**READING TEXT:**
Lack of action equals opportunity
It’s clear that people from all generations-not just millennials-are looking to learn more about ESG and want to put their values into action. But actual participation in ESG investing is still quite low. Only 17 percent of millennials are currently participating in ESG investing, with percentages much lower for both Gen Xers (seven percent) and boomers (three percent).

What could be causing this lack of ESG activity? Part of it is undoubtedly a lack of education and resources as survey respondents noted they need more information in order to feel comfortable making ESG investment decisions. Yet, an equally important factor to consider is the lack of guidance people are currently receiving about ESG investment opportunities.

The study showed that clients simply aren’t hearing enough about ESG options from their financial professionals. In fact, most financial professionals have yet to take a proactive approach helping clients learn about and participate in ESG investing.

Only 30 percent of Americans working with a financial professional say they have discussed ESG investing with their advisor, and most of the time it was the client who initiated the conversation (69 percent). This, despite the fact that three-quarters of respondents currently working with a financial professional said they have positive perceptions of ESG investing, and over half (51 percent) of those currently not involved with ESG investing are interested in it.

3 steps you can take today
So, how can you put this knowledge to good use and strengthen relationships with you clients? Here are three things you can do today to make ESG a bigger part of your practice:

  1. Do the research-As ESG investing is becoming more common, resources to better understand ESG investment opportunities are more readily available. A couple of good options that can help build your ESG knowledge include the United Nations Sustainable Development Goals and the Principles for Responsible Investment. Keep in mind that it’s also becoming easier to learn about companies’ business practices across the ESG spectrum- something more and more clients are coming to expect of their financial professionals. Take the time to understand the full picture before making any recommendations.
  2. Be proactive-Don’t wait for your clients to bring up ESG-let them know that you’re informed and able to provide sound advice about ESG options that could benefit their portfolio, especially when it comes to saving for retirement-after all, the majority of people already believe that companies that are good corporate citizens are better positioned for long-term success. It’s important to proactively work with clients to identify what issues are important to them and help them build their portfolio in a way that reflects their values.
  3. Be inclusive-One of the biggest takeaways from the ESG Investor Sentiment Study is the fact that-contrary to popular belief-all generations are interested in learning more about ESG investment options. Although millennials are a clear target for ESG discussions, don’t leave your Gen X or boomer clients out of the conversation. It’s likely they have opinions on ESG and would appreciate the opportunity to discuss and determine if some involvement with ESG investing might be right for their larger financial strategy.

Becoming more knowledgeable about a company’s operations, including its ethical impact and sustainability practices, can help your clients make better-informed spending and investing decisions. By taking the time to learn more about ESG investing, you can differentiate yourself and engage you clients in a new and meaningful way.

*Allianz Life Insurance Company of North America conducted an online survey, the Allianz Life ESG Investor Sentiment Study, in December, 2018, with a nationally representative sample of 1,000 respondents ages 18 years or older.

**SOURCE INFORMATION:**
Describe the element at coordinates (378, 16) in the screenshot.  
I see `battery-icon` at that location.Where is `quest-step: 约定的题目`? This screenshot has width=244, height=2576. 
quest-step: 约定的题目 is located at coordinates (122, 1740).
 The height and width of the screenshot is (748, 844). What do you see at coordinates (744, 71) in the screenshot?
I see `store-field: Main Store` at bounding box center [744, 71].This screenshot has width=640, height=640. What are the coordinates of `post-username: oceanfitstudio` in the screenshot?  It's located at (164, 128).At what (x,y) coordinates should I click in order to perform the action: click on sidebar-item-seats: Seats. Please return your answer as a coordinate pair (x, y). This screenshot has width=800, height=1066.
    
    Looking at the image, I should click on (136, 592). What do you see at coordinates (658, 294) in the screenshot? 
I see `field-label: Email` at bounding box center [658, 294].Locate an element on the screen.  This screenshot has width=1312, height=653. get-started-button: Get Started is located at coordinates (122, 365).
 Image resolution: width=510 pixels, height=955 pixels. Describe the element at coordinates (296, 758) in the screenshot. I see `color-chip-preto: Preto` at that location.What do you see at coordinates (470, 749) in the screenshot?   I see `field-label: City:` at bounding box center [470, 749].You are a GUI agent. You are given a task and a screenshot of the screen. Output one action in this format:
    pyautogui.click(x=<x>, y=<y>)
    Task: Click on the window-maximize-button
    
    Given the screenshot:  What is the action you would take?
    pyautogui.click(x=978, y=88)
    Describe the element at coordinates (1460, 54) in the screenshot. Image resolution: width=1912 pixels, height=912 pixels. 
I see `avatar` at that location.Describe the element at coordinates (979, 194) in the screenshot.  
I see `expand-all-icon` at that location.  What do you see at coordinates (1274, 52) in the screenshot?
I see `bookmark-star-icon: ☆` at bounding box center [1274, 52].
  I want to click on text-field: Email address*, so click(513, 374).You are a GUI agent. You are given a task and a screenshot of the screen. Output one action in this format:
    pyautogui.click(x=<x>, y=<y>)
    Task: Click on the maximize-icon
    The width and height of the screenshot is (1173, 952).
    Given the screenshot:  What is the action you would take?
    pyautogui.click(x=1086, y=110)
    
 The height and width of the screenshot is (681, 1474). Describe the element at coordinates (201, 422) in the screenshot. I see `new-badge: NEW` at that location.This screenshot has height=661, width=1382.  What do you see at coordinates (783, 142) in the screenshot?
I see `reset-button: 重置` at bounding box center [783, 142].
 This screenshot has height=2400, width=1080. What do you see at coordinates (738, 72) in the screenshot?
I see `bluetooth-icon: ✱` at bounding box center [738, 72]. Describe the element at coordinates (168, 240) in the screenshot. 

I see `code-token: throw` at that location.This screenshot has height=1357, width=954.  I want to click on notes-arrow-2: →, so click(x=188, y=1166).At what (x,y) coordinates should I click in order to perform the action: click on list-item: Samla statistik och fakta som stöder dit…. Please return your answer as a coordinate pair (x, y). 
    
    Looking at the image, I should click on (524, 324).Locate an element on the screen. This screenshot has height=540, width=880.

**WHAT TO PRODUCE:** List the headings of the steps that the ESG investing article recommends financial professionals take today. The lines after the ESG investing article come from a different source.

**TASK OUTPUT:** Do the research, Be proactive, Be inclusive